* **Task to complete**
Using the listing below, reproduce exactly the lines from the one with "1851x1041 pixels. At" through the last, with all pictures left out.

━━ Information shown

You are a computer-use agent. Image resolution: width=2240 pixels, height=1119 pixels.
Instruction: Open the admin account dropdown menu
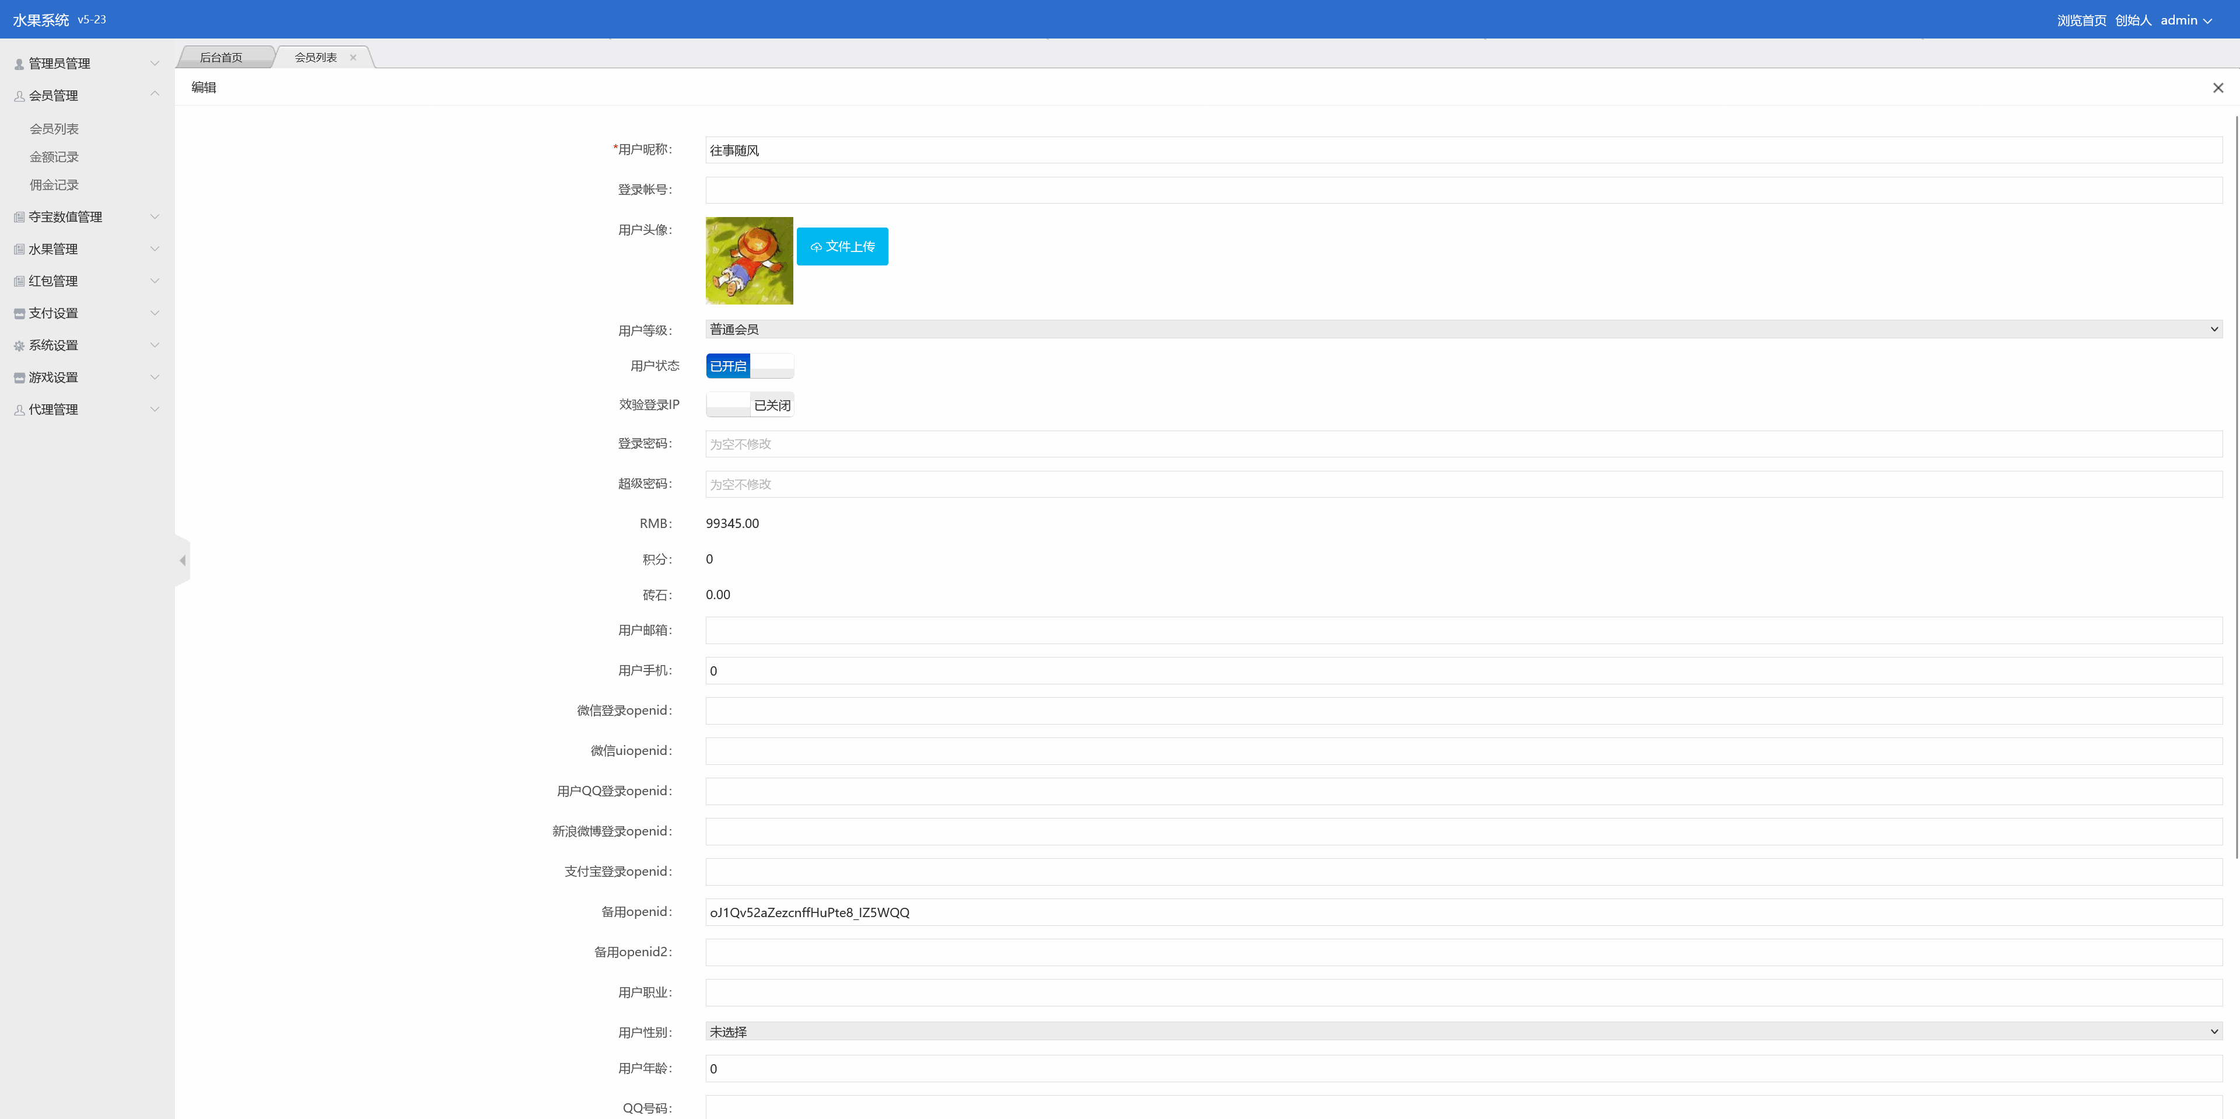[x=2185, y=20]
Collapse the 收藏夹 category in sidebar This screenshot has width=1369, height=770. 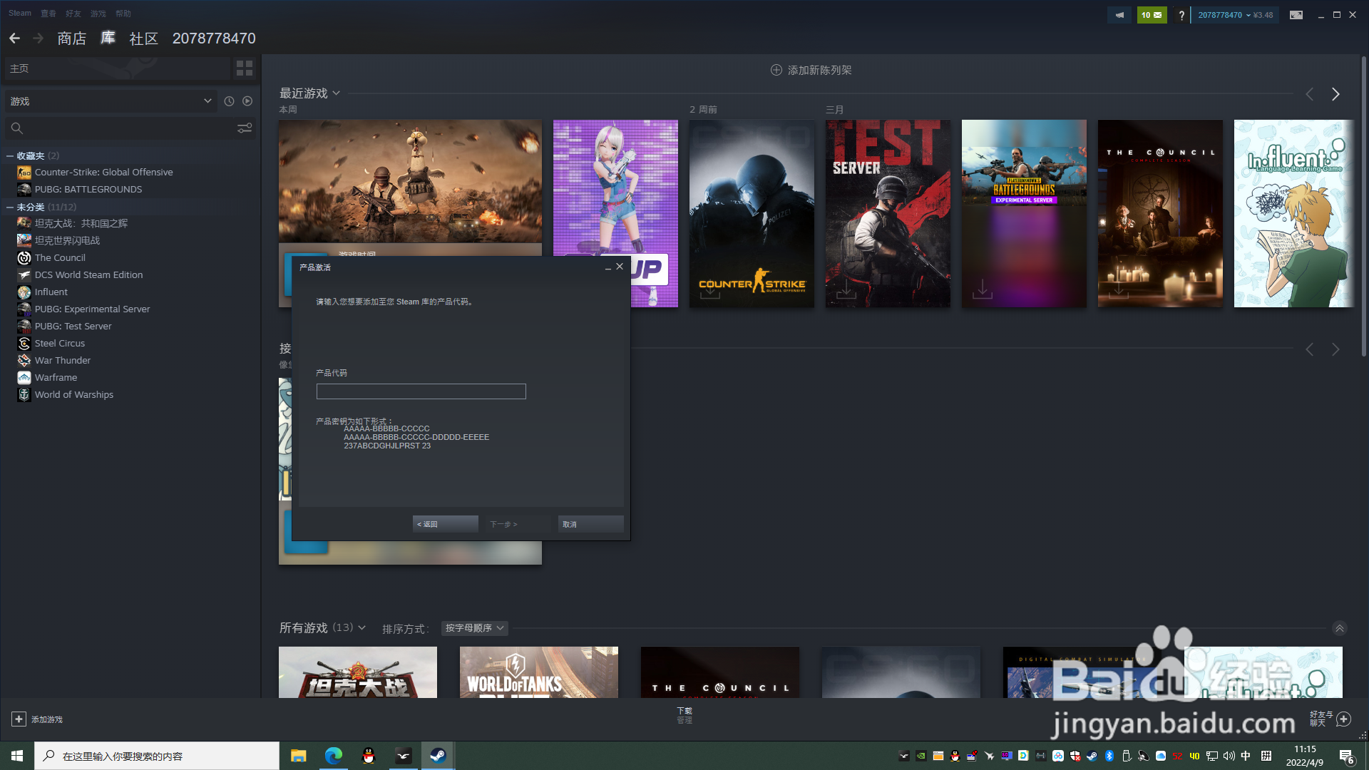point(10,155)
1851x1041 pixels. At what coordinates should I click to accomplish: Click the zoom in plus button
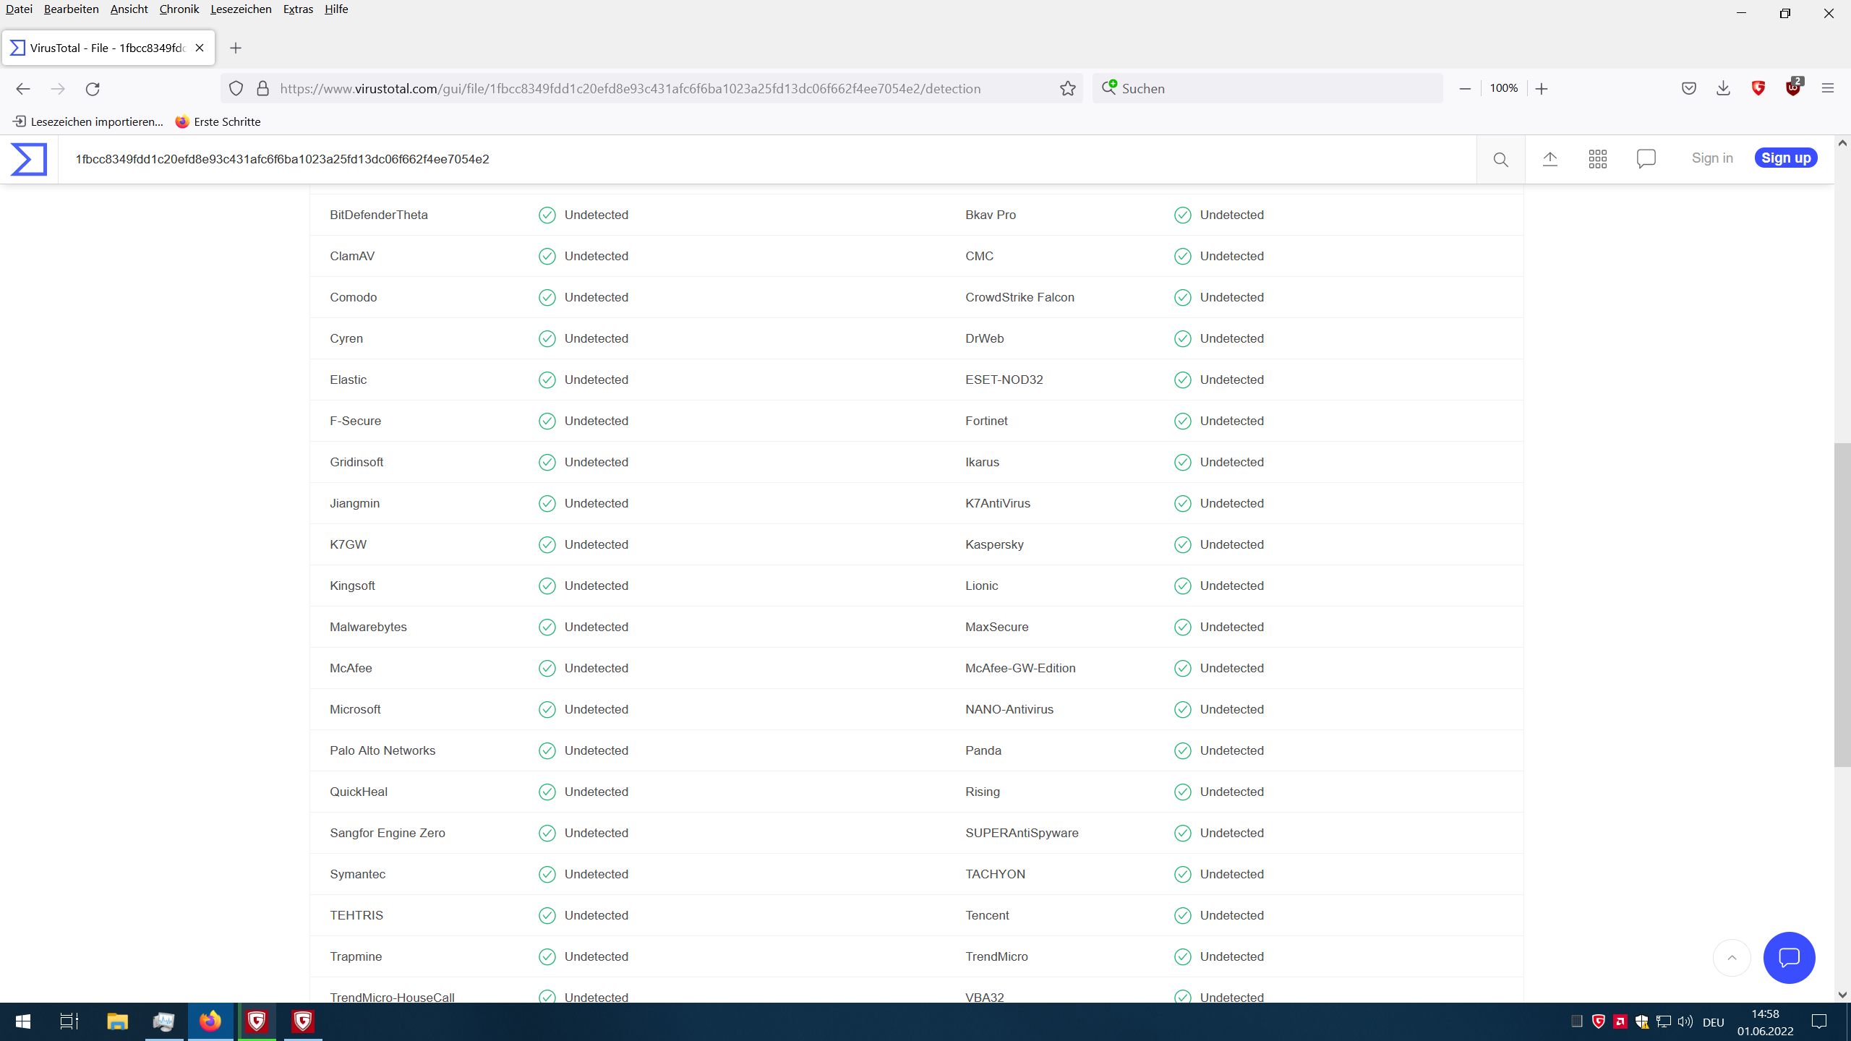coord(1542,88)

━━━━

* **Output**
1851x1041 pixels. At what coordinates should I click to accomplish: Click the zoom in plus button
coord(1542,88)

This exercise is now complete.